TASK PROMPT
Return the listing below word for word, from the line containing "You are a GUI" through the end of the listing, and omit the pictures.
--- Start of RECORDED DATA ---
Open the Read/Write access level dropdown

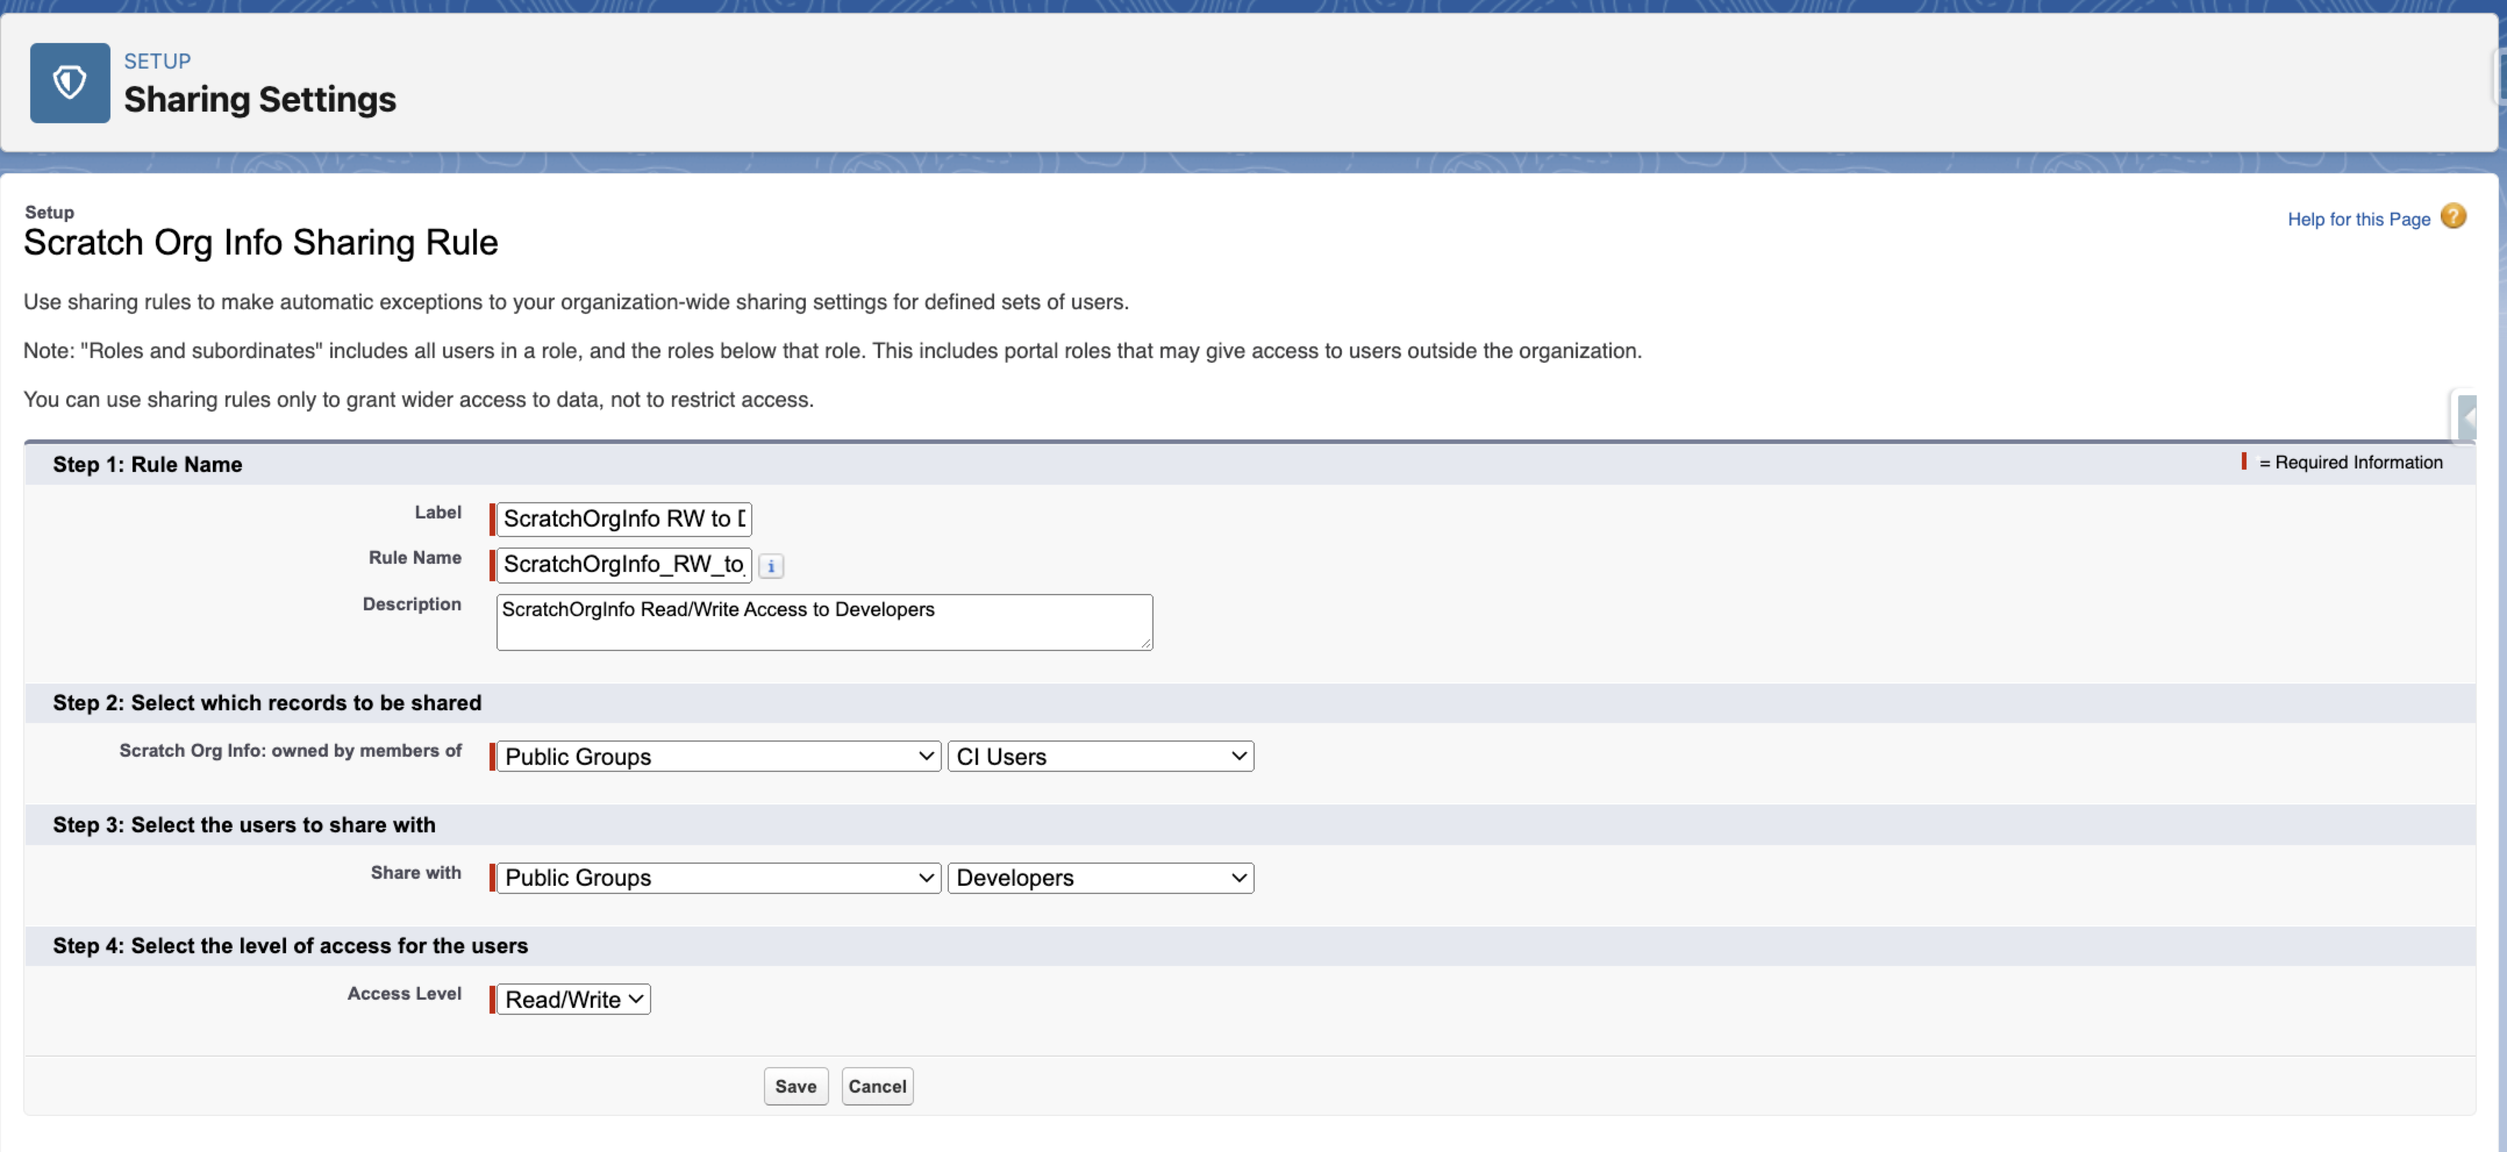tap(573, 999)
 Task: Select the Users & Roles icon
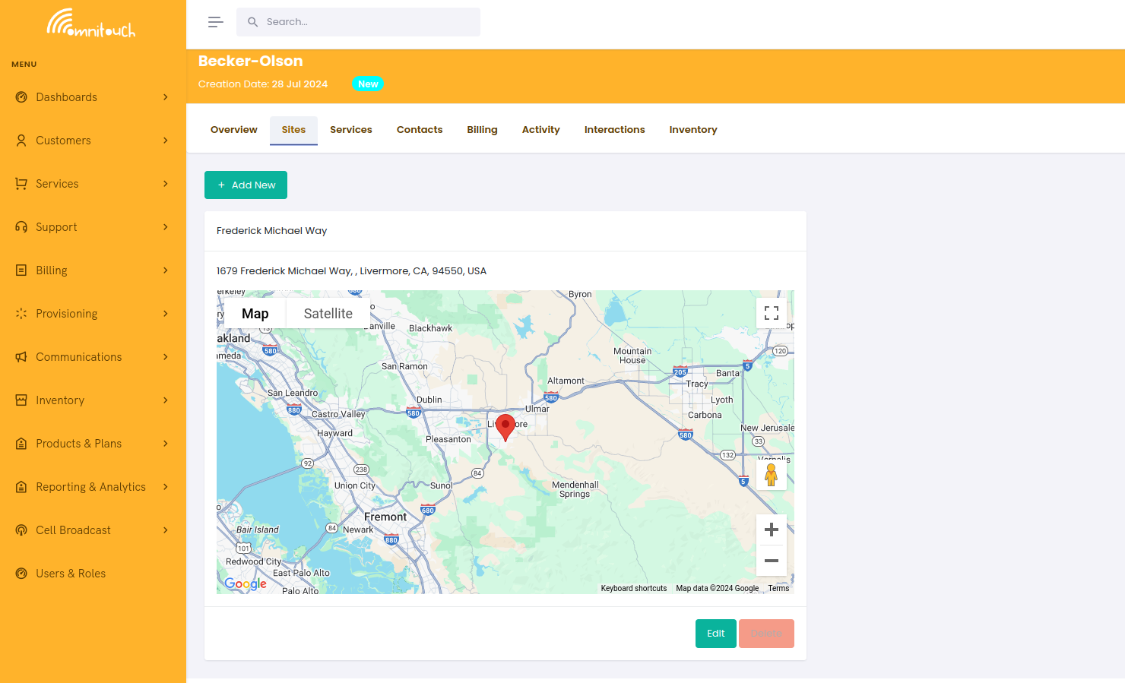pos(22,574)
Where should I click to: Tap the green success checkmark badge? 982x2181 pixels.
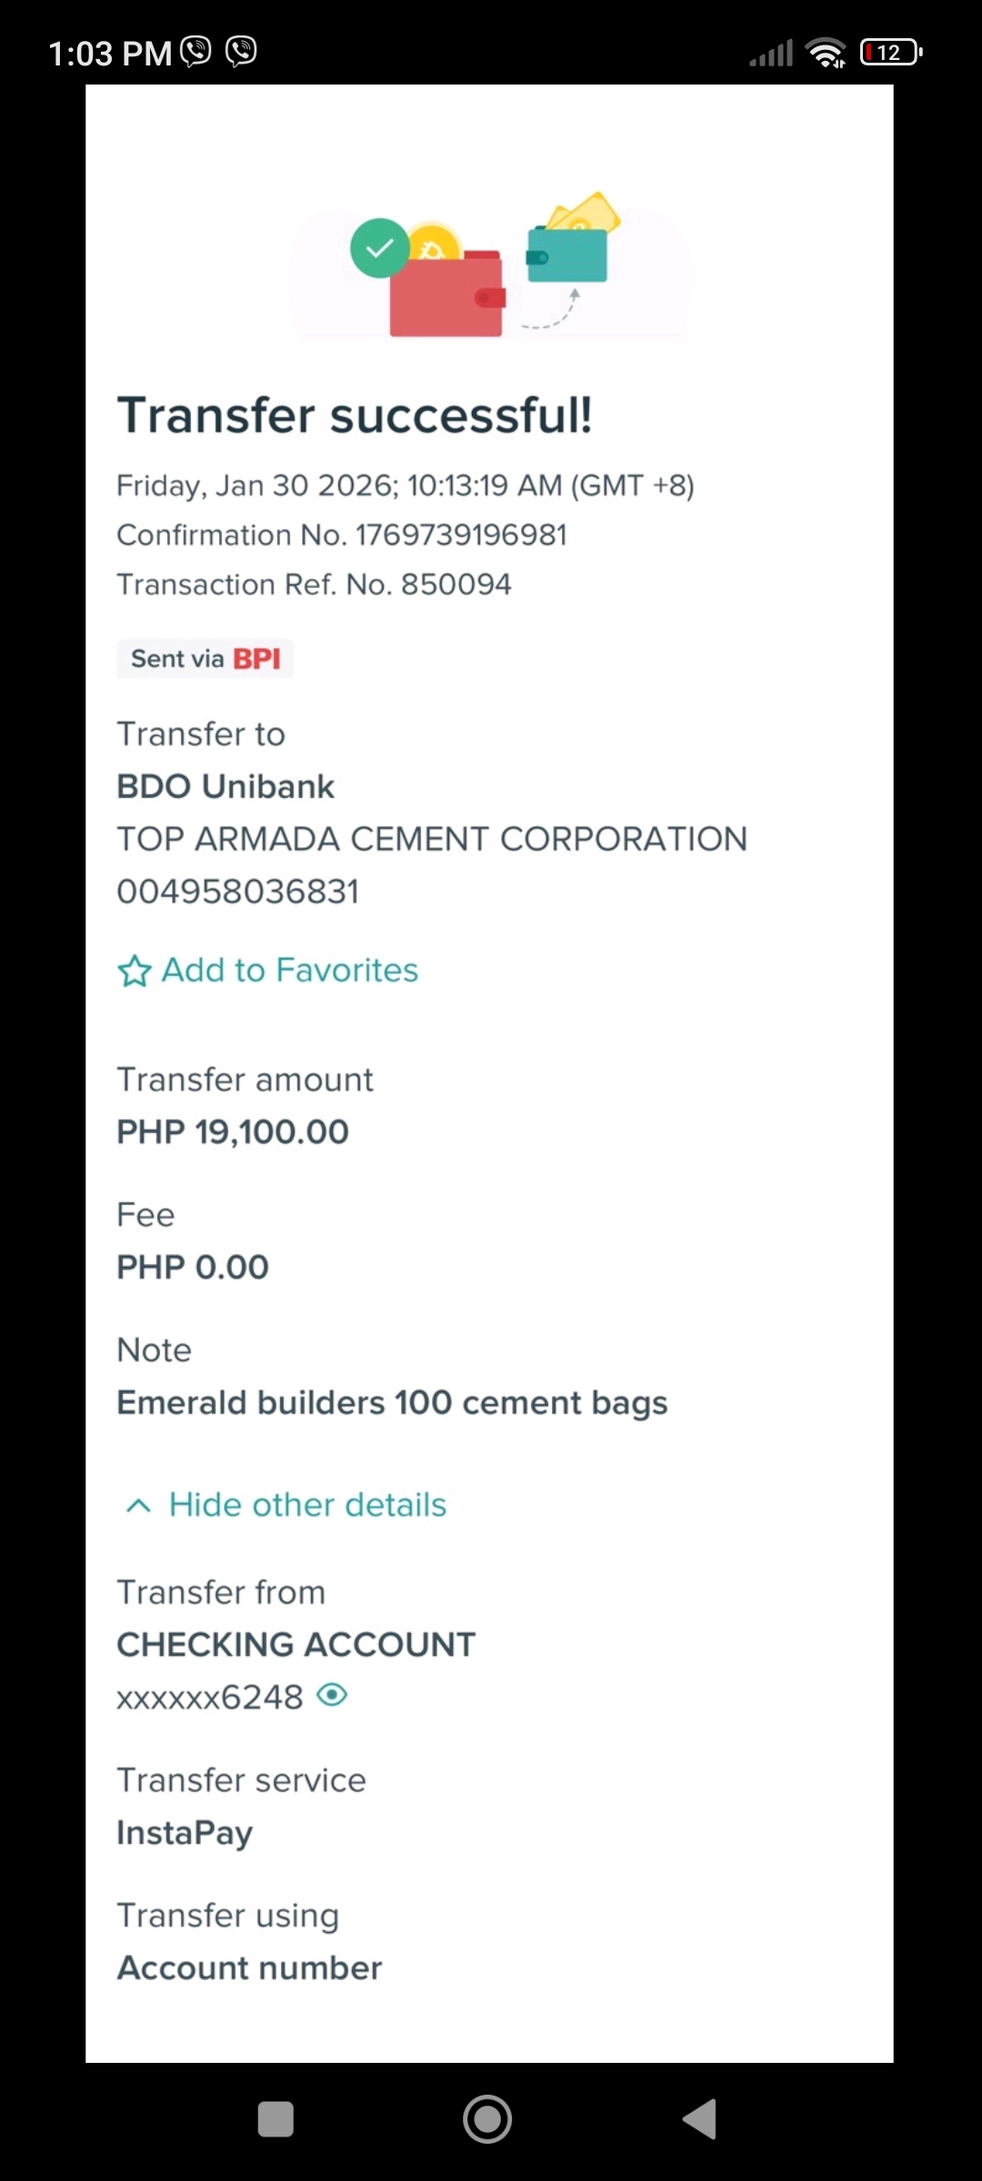[x=380, y=248]
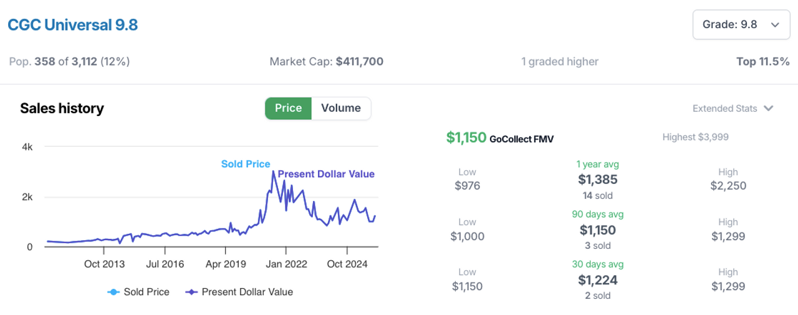Click the '14 sold' count
The image size is (798, 315).
click(x=598, y=196)
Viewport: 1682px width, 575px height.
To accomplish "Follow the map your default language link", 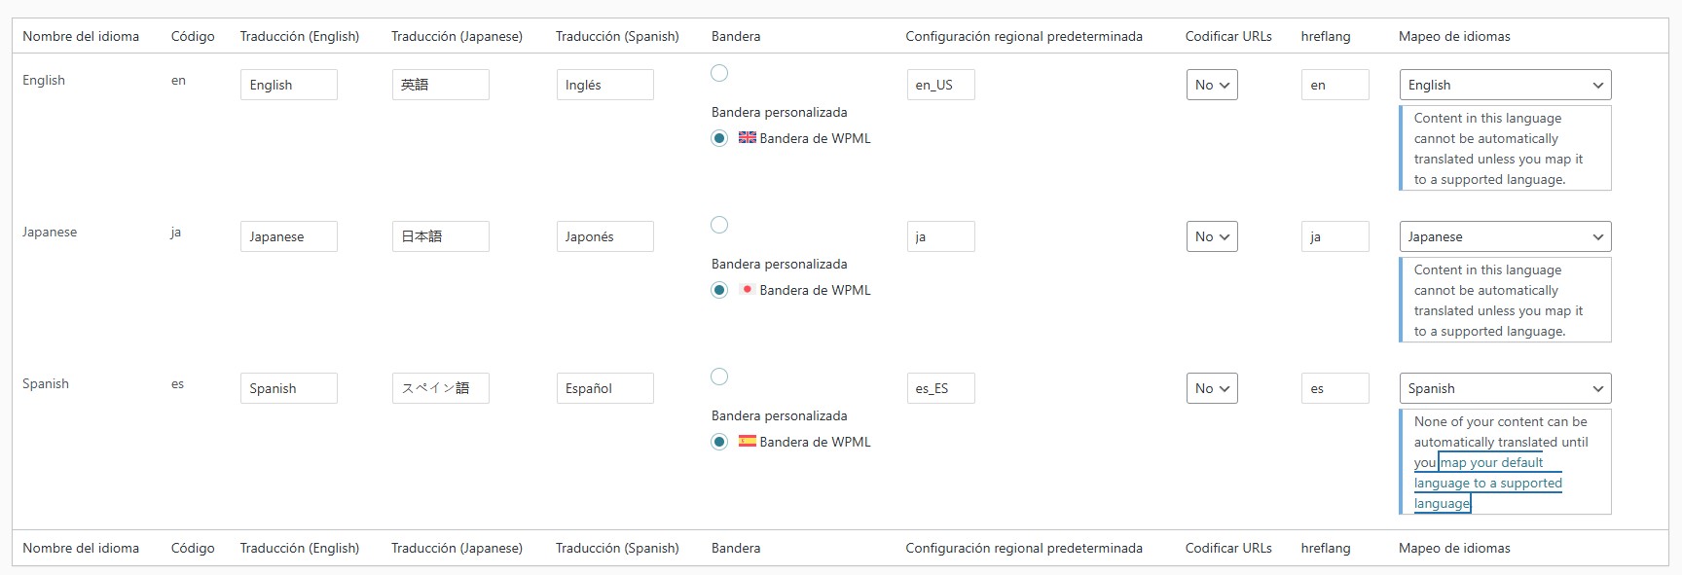I will (1488, 483).
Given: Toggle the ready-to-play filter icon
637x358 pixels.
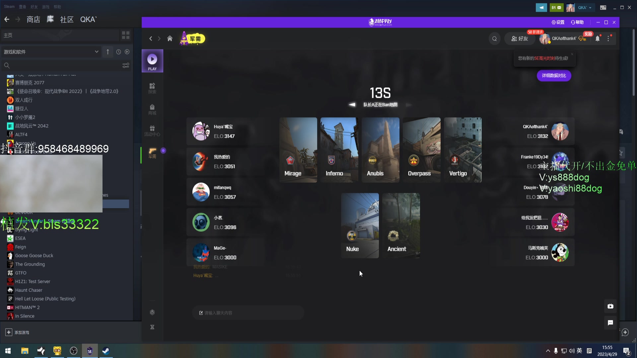Looking at the screenshot, I should (x=127, y=52).
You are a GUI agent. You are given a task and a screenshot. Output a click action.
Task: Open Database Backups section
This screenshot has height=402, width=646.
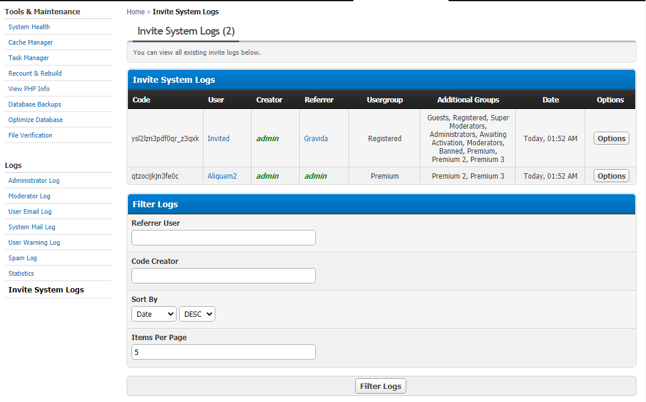click(x=35, y=104)
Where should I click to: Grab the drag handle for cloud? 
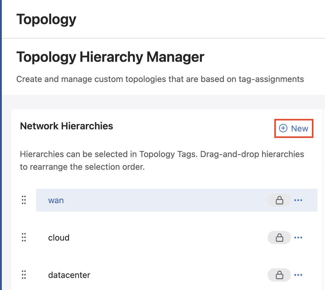coord(24,238)
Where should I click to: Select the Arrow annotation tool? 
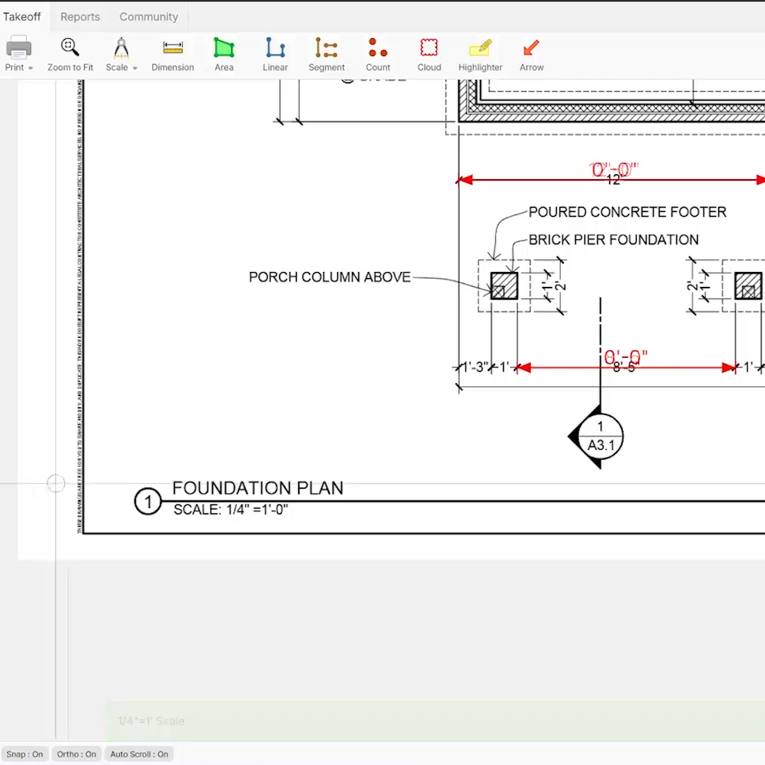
--- End of RECORDED DATA ---
EXERCISE ANSWER
You are a GUI agent. You are given a task and a screenshot. Output a click action.
Task: Open Database Backups section
This screenshot has height=402, width=646.
click(x=35, y=104)
Where should I click to: Grab the drag handle for cloud? 
coord(24,238)
Where should I click to: Select the Arrow annotation tool? 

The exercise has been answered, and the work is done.